L’arcivescovo di Milano, cardinale Angelo Scola, ha presieduto ieri, martedì 12 febbraio 2013, la celebrazione eucaristica in ricordo di monsignor Luigi Giussani a otto anni dalla morte e nel trentunesimo anniversario del riconoscimento pontificio della Fraternità di Comunione e Liberazione. Ecco di seguito il testo integrale della sua omelia.



1. «Tutto ha un suo momento, e ogni evento ha il suo tempo sotto il cielo» (Lettura, Qo 3,1). Ogni uomo – è quasi banale osservarlo – nell’arco della sua esistenza si trova a demolire e a costruire, a piangere e a ridere, a far lutto e a danzare… In definitiva, come conclude con potente sintesi il saggio, a nascere e a morire.



L’esistenza, allora, si riduce ad un’ineluttabile alternanza di vicende da subire o è possibile viverla da protagonista?

Come può l’uomo riconoscere se è tempo di demolire o tempo di costruire, se è tempo di conservare o tempo di “buttar via”? In altri termini, l’uomo può essere effettivamente se stesso dentro ogni circostanza, anche in quella più inattesa, sconcertante, sfavorevole?

Sono domande decisive di fronte alle quali questa sera la liturgia mette tutti noi, qui convenuti, in occasione dell’Ottavo anniversario della morte del Servo di Dio Monsignor Luigi Giussani, per ringraziare il Signore del riconoscimento pontificio della Fraternità di Comunione e Liberazione.

# DATI FORNITI

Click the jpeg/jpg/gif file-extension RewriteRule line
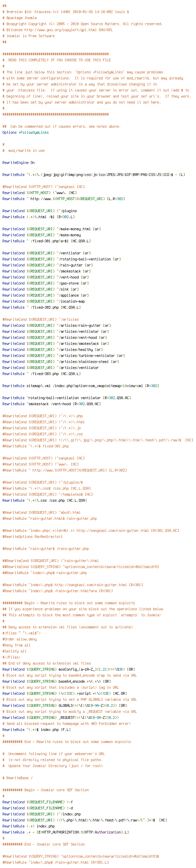Viewport: 196px width, 868px height. [93, 175]
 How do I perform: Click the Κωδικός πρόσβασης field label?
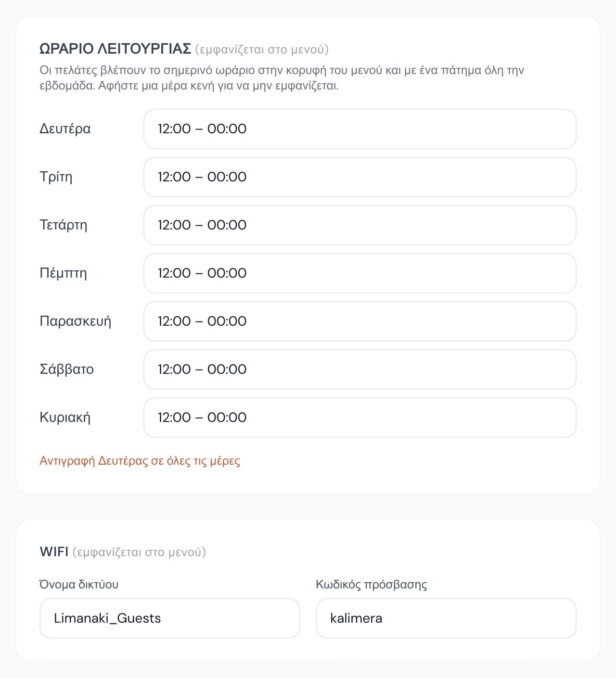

# OBIETTIVO DEL COMPITO
Secondo il testo estratto, in quale giorno il cardinale Angelo Scola ha presieduto la celebrazione eucaristica in ricordo di monsignor Luigi Giussani?

# RISPOSTA ATTESA
Martedì 12 febbraio 2013.